15  Covariance

How do we measure the relationship between two random variables \(X\) and \(Y\)? The next definition offers one way.

Definition 15.1 (Covariance) Let \(X\) and \(Y\) be random variables. Then, the covariance of \(X\) and \(Y\) is \[ \text{Cov}[ X, Y ] = \text{E}[ (X - \text{E}[ X ])(Y - \text{E}[ Y ]) ]. \tag{15.1}\]

The sign of the covariance indicates the direction of the relationship between \(X\) and \(Y\).

The following video explains this intuition.

Equation 15.1 can be evaluated using 2D LotUS (Equation 14.1), but fortunately, there is a shortcut formula that is usually easier to apply.
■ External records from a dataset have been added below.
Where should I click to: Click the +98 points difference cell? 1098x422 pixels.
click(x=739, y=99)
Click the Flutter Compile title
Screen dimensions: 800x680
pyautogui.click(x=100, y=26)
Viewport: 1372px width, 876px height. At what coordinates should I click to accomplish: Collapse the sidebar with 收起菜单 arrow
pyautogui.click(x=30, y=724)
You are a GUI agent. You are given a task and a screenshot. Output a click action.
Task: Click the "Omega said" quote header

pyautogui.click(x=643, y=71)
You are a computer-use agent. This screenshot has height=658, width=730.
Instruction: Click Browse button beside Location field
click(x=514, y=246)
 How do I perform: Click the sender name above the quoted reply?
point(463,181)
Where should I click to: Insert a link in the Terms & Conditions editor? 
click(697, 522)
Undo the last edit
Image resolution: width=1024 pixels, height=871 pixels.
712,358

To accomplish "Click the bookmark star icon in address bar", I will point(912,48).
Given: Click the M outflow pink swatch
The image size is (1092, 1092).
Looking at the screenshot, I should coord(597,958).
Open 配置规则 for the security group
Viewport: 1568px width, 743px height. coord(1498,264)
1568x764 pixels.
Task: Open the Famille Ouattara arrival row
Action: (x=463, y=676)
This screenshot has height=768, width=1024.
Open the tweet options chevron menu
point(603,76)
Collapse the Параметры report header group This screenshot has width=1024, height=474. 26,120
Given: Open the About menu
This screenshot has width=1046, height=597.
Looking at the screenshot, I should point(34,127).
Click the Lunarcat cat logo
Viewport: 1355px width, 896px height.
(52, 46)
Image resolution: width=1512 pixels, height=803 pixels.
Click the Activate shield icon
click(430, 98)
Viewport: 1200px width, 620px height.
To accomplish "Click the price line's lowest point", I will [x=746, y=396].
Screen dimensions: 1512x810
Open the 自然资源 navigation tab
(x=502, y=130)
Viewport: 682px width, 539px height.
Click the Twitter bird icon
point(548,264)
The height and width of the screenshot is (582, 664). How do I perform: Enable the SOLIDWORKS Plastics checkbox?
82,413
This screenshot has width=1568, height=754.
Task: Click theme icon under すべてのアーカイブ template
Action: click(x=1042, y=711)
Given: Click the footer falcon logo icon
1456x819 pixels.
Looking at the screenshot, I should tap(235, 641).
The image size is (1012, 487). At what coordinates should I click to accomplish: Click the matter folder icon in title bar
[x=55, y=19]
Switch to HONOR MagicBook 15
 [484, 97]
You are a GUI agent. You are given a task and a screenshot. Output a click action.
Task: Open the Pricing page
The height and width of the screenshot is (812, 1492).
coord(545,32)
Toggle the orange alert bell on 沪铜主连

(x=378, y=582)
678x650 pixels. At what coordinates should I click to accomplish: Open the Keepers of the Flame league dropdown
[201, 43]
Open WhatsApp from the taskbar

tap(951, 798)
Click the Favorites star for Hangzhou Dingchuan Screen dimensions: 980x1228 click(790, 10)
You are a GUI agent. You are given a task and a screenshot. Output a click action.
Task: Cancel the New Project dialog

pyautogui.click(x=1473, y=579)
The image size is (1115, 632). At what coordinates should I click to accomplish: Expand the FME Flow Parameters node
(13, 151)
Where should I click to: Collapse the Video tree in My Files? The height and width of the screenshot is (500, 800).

Proposition 15.1 (Shortcut formula for covariance) An equivalent formula to Equation 15.1 is \[ \text{Cov}[ X, Y ] = \text{E}[ XY ] - \text{E}[ X ] \text{E}[ Y ]. \tag{15.2}\]

Let \(\mu_X = \text{E}[ X ]\) and \(\mu_Y = \text{E}[ Y ]\). Now, \[\begin{align*} \text{Cov}[ X, Y ] &= \text{E}[ (X - \mu_X)(Y - \mu_Y) ] \\ &= \text{E}[ XY ] - \text{E}[ X \mu_Y ] - \text{E}[ \mu_X Y ] + \text{E}[ \mu_X \mu_Y ] \\ &= \text{E}[ XY ] - \mu_X \mu_Y - \mu_X \mu_Y + \mu_X \mu_Y \\ &= \text{E}[ XY ] - \text{E}[ X ]\text{E}[ Y ]. \end{align*}\]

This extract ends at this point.